*Source text*.

Data set transformations allow admins to create new (derived) data sets by applying various operations such as filtering, field manipulation, and joining. To create, edit, delete, schedule, or execute a data set transformation, go to Admin→Data Set Transformations.

To create a new transformation, select a desired type in the drop-down located on the right side. Once configured, execute a transformation by clicking the run button at the associated row in the list table. Each transformation produces a result data set with a configurable data set id, name, and storage type.

Transformations can be scheduled for periodic execution (daily at a specified time) and support stream-based processing for large data sets.

Note
Data set transformations can be created and executed only by admins.

Copy

Creates a complete copy of a source data set. This is useful as a starting point for further modifications or as a backup before applying destructive changes.


Filter

Creates a new data set containing only the rows that match specified filter conditions. This allows you to create subsets of data based on criteria such as field values, ranges, or combinations using AND logic.


Drop Fields

Creates a new data set with specified fields removed. Use this to strip unnecessary or sensitive columns from a data set.

*Data excerpt*.
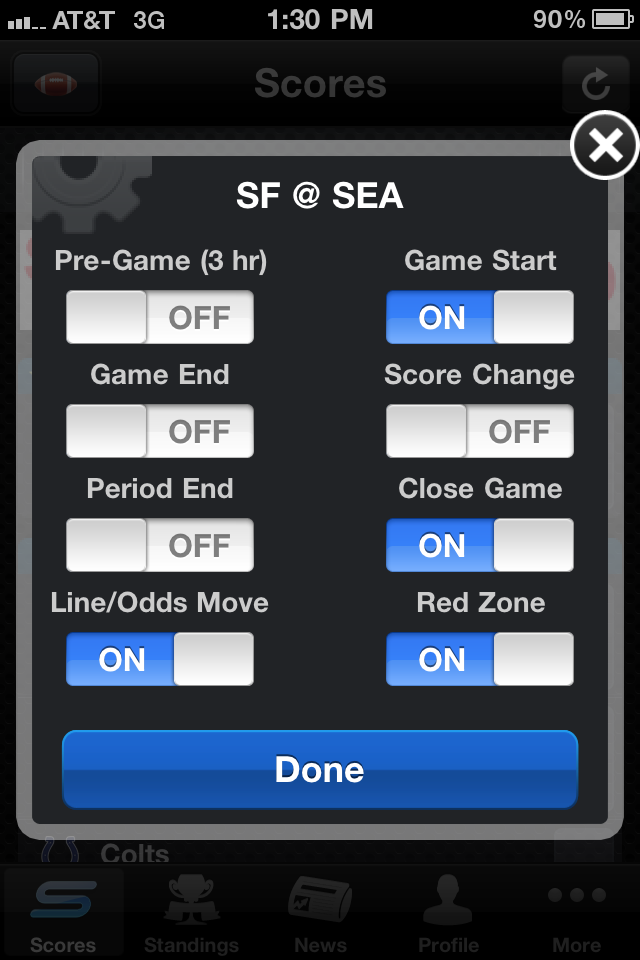Turn off the Game Start alert
Viewport: 640px width, 960px height.
pyautogui.click(x=480, y=318)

*Actions to take*.
a – List each transformation type that has its own heading in the text on data set transformations.
b – Extend the text on data set transformations from its last sentence.
The data shown here comes from a different source than the text on data set transformations.

*Outputs in order*.
a –
Copy
Filter
Drop Fields

b –
Rename Fields

Creates a new data set with specified fields renamed using old-to-new name mappings. This is useful for standardizing field names across data sets or making them more descriptive.


Change Field Types

Creates a new data set where specified fields have their data types changed (e.g., from String to Integer, or from Integer to Enum). This is helpful when automatic type inference did not produce the desired result.


Change Field Enums

Updates enumeration values of specified fields in-place (without creating a new data set). Use this to relabel categories, e.g., renaming "0" and "1" to "Control" and "Case".


Infer

Re-infers field types, enumerations, and statistics from the source data. This is useful after manual data modifications or when the original type inference needs to be refreshed.






Merge Multi Data Sets

Merges multiple data sets by appending rows (union-like operation) with explicit field name mappings. Use this when combining data sets that have different field names but represent the same data.


Merge Fully Multi Data Sets

Merges multiple data sets with automatic field matching. All fields from all source data sets are included in the result, with automatic alignment of matching field names.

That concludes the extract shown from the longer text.